Method update(stringdata As %Binary) As %Integer [ Language = cpp ]

Updates this sketch with the $zcrc(,9,) hash of the stringdata. Hash done inside API.

merge

Method merge(other As %SQL.HLL, Output err As %String = "") As %Status

Merges the supplied sketch object into the current one. This merges the cardinality estimates.

estimate

Method estimate(Output err As %String = "") As %Integer

Returns the current unique value estimate (cardinality) for this sketch.

get

Method get(encode As %Boolean = {..#ENCODE}, Output err As %String = "") As %Binary

Returns the serialized form of the current sketch so that multiple sketches can be merged. Potentially you might obtain the sketch from a different process.

releaseSketch

Method releaseSketch(Output err As %String = "") As %Status [ Internal ]

Frees up the memory associated with this sketch.
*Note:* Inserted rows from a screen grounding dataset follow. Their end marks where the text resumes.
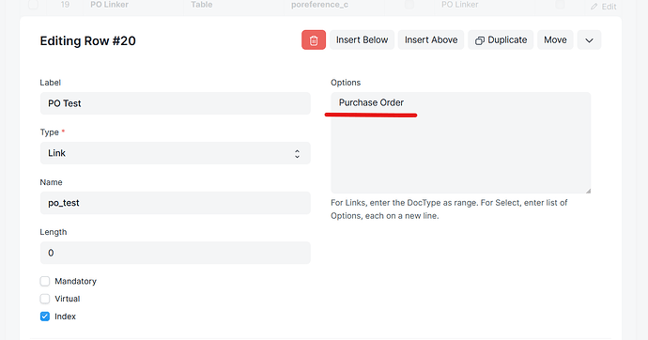Click the resize handle of Options textarea
Screen dimensions: 648x340
(588, 191)
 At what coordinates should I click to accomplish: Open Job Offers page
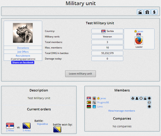(x=23, y=52)
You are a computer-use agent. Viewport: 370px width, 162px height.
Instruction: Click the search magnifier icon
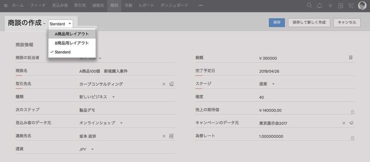pyautogui.click(x=309, y=5)
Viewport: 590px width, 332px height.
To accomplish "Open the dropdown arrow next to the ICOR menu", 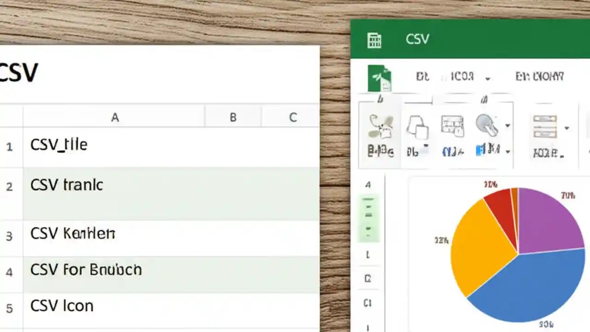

After this method has been called, subsequent calls for this sketch will yield a error. This method is called implicitly by the object destructor.

info

Method info(Output type As %String, Output precision As %String, Output err As %String) As %Status [ Internal ]

Helper method to retrieve metadata for the current sketch.

typeGet

Method typeGet() As %String [ Internal, ServerOnly = 1 ]

precisionGet

Method precisionGet() As %Integer [ Internal, ServerOnly = 1 ]

%OnClose

Method %OnClose() As %Status

version

ClassMethod version() As %Integer

Returns the version of the underlying callout library.